A decision variable is just one of many neural representations that underlies a single instance of a mental process. The capacity to record simultaneously from an ever increasing number of neurons opens the possibility of studying the mechanisms underlying such instances. In this spirit we are encouraged by the capacity of purely data driven methods to “discover” diffusion. However, none of the methods we tried would identify the important Tin neurons. That is, they do not reveal the spatial organization of the response fields. Based on the experience here, one could imagine a path to their discovery by testing neurons identified by correlation-based clustering or large weights in PC1, say. For example one might notice that the responses of such neurons are correlated with the single trial diffusion signal rendered by PC1, and in addition they respond to both the onset of the choice targets and just preceding contraversive saccades. It would be natural to map the neural response fields and recapitulate the single neuron studies that discovered spatially selective persistent activity14. Thus, while they do not guarantee discovery of the underlying neural organization, data driven approaches may point to observations that lead to discovery through hypothesis-driven inquiry and experiments.
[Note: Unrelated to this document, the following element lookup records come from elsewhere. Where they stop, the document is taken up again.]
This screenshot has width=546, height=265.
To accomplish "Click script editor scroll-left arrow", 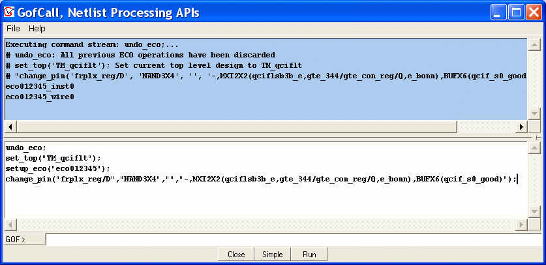I will [10, 225].
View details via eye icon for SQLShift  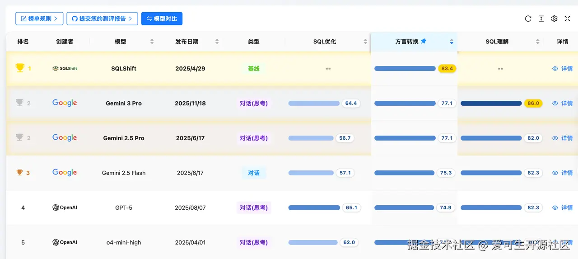pyautogui.click(x=555, y=69)
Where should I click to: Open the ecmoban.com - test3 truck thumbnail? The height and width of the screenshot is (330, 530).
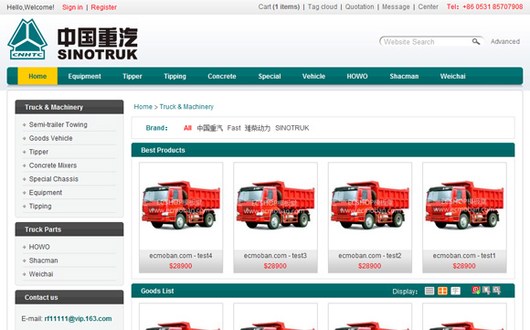275,207
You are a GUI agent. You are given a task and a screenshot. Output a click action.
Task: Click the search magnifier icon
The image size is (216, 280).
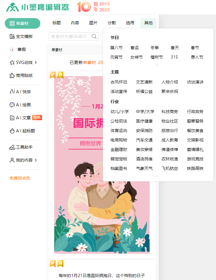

These hypothesis-driven steps are essential, in our view, if we desire an explanation of brain function in the language of biology, in addition to mathematics. The present findings identify the DV with a particular functional cell type in LIP. The ability to observe the idiosyncratic, time-varying brain signal that gives rise to one decision at a moment in time opens a new lens to view neural computations that are only revealed on single instances. For example, the capacity to observe a decision variable on a single trial opens the possibility of elucidating interactions between LIP and other nodes of the network involved in decision making. As we show in the companion paper19, single-trial firing rates in functionally connected Tin neurons in LIP and the superior colliculus perform distinct computations, which form and terminate the decision, respectively. One wonders what biological parsimony might hide in other neuronal state spaces.
Methods
Ethical approval declarations
Two adult male rhesus monkeys (Macacca mulatta) were used in the experiments. All training, surgery, and experimental procedures complied with guidelines from the National Institutes of Health and were approved by the Institutional Animal Care and Use Committee at Columbia University. A head post and recording chamber were implanted using aseptic surgical procedures.
Behavioral tasks
The monkeys were trained to interact with visual stimuli presented on an CRT video monitor (Vision Master 1451, iiyama; viewing distance 57 cm; frame rate 75 Hz). They were trained to control their gaze and make saccadic eye movements to peripheral targets to receive a liquid reward (juice). The direction of gaze was monitored by an infrared camera (EyeLink 1000; SR Research, Ottawa, Canada; 1 kHz sampling rate). The tasks involve stages separated by random delays, distributed as truncated exponential distributions
where tmin and tmax define the range, λ s is the time constant, and α is chosen to ensure the total probability is unity. Below, we report the range and the exponential parameter λ. Note that because of truncation, the expectation 𝔼 (t) < tmin + λ.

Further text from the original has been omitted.